Take, for example, the story of an aircraft hangar originally bought by United Airlines. Back in 1992, United Airlines purchased one of our buildings for line-maintenance of Boeing 757′s at Logan Airport in Boston. This building was completed less than a year later and immediately began servicing these aircraft.
In 2000, United approached us about replacing this facility with a larger structure that could service Boeing 777 aircraft. This structure, which at the time would be our largest aircraft hangar (at a span of 255 feet), had the additional complication that it needed to be built on the same site as the existing building while minimizing downtime of their maintenance capability. To accommodate this, we began foundation work for the new building while still disassembling the existing building, and designed the building schedule such that United could use the facility while internal systems work was still being completed by subcontractors.
United’s original plan for the 757 maintenance facility was to move it to the Seattle-Tacoma International Airport, where the building would be used for line maintenance of Boeing 757 aircraft used in the Far East.

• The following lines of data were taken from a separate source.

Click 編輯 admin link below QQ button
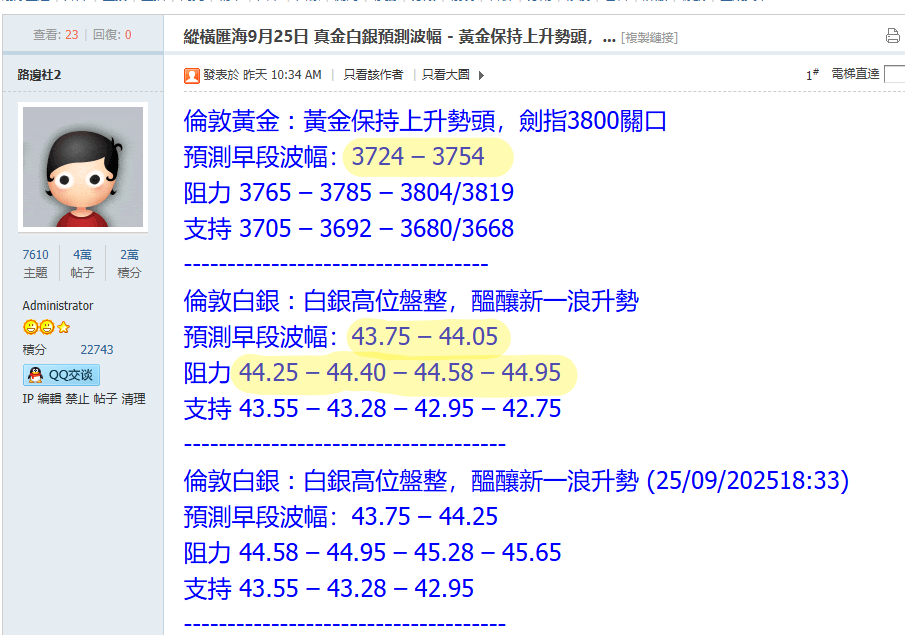905x635 pixels. 49,399
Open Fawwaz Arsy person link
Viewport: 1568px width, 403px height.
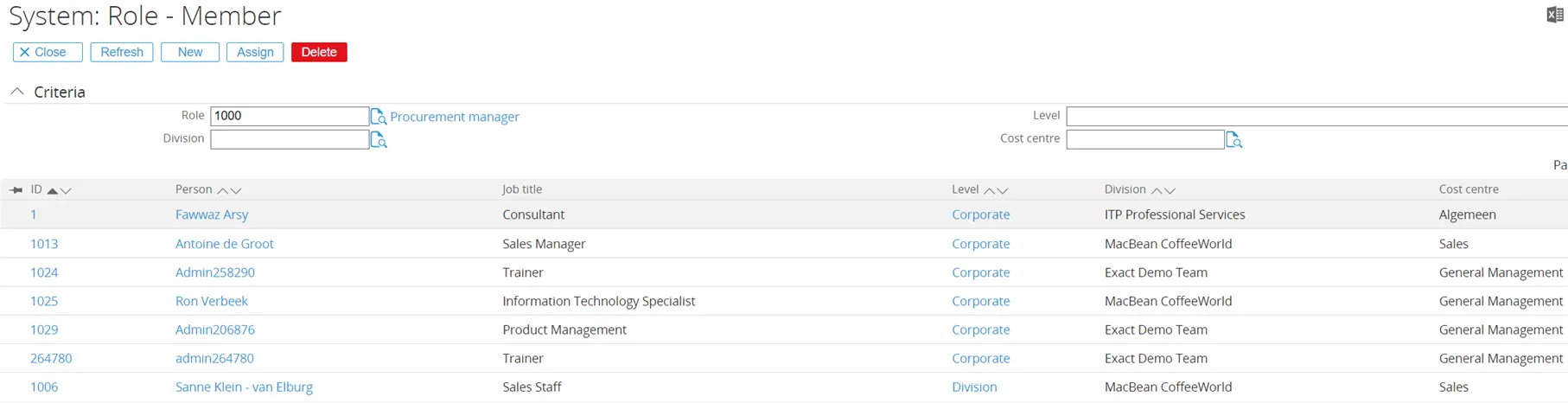click(x=212, y=214)
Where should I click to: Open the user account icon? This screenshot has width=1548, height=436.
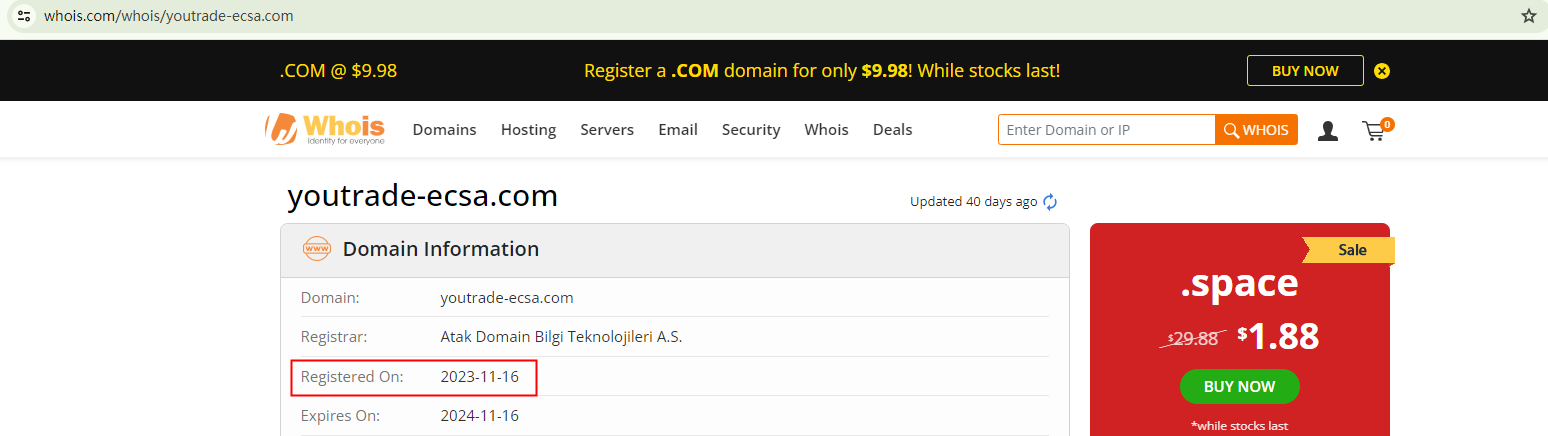1327,130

However, an issue with height clearance put the project on hold and the facility stayed in storage at our facility in Sanford, Maine.
Some years later, United sold the structure to Pan Am Airlines, who intended to use the structure for line maintenance at the Orlando Sanford International Airport, but that project, too, ended up on hold, and Pan Am resold the structure themselves.

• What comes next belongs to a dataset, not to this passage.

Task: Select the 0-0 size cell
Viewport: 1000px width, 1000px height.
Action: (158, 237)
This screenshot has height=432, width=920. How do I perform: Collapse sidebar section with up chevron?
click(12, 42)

What makes this story interesting is that the value of any other kind of structure would long have been extinguished before it was resold in the way this Rubb hangar was. While United could have sold a 757 aircraft hangar at the Logan Airport, should they have decided to expand a conventional facility, the expense would have been considerably greater and they never would’ve had the asset of the existing facility. And for Pan Am, having a structure that was site relocatable was much more valuable than that of a fixed facility.
Everyone buys a Rubb structure for a reason, and anyone who needs to sell one has a reason, too. While many of our customers use our structures for decades, the extreme site flexibility allows owners to be confident that should they ever need to sell our facility, they have the greatest number of options and value in the structure they own.